• TASK LIST:
[1] Answer each question from the excerpt on the UK mini-budget, one line per answer, marked as the questions are.
(a) Which body contacted several private equity firms after the mini-budget?
(b) Who delivered the mini-budget in late September?
(c) What did pension funds sell after sterling and UK government bonds plunged in value?
[2] List every person and every organization named in the excerpt on the UK mini-budget.

• EXCERPT PROVIDED:

Good morning Eurohubsters, Craig McGlashan here with the Dealflow.
The UK is set to have its third prime minister of the year after a flurry of developments at the weekend in the race to become leader of the ruling Conservative Party. The vacancy at the top of government opened after markets reacted badly to a “mini-budget” – and now the country’s financial regulator is concerned about how that fallout is affecting private equity and its investors, according to a report.
Regulatory interest. The Financial Conduct Authority got in touch with several PE firms after the mini-budget in late September by former chancellor Kwasi Kwarteng, people briefed on the calls told the Financial Times.
In the aftermath of the mini-Budget, sterling and UK government bonds plunged in value, leading pension funds to sell some of their liquid assets and potentially leaving them overexposed to private markets.
In addition, “interest rates are rising and inflation is high” and the talks with the regulator covered how private markets are “operating in light of these fundamentals”, a person familiar with the calls told the FT.

• MATERIAL:
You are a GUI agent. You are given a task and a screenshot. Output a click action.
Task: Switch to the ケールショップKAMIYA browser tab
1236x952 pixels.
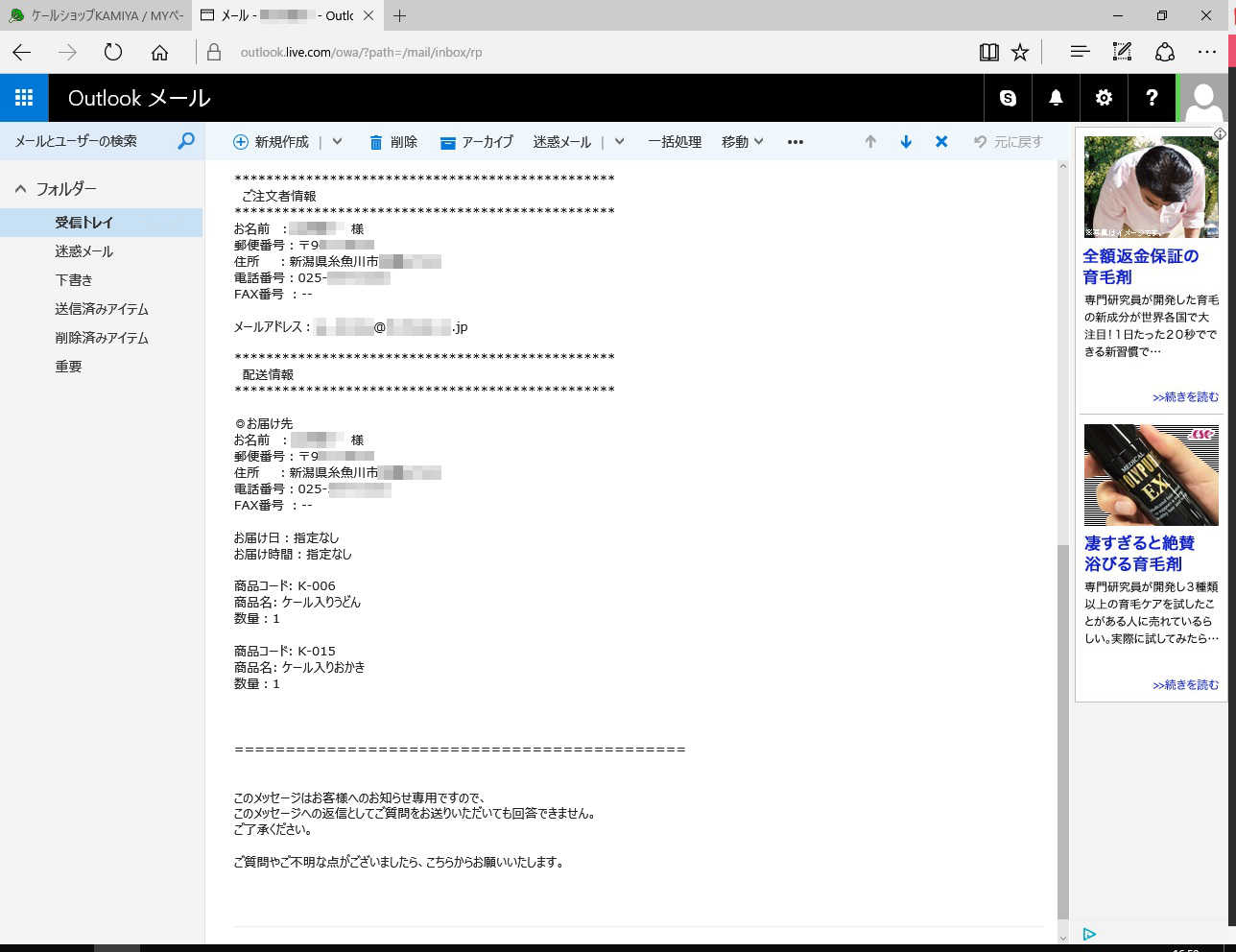(x=96, y=15)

• SOLVED TASKS:
[1]
(a) The Financial Conduct Authority.
(b) Former chancellor Kwasi Kwarteng.
(c) Some of their liquid assets.

[2]
Craig McGlashan
Conservative Party
Financial Conduct Authority
Kwasi Kwarteng
Financial Times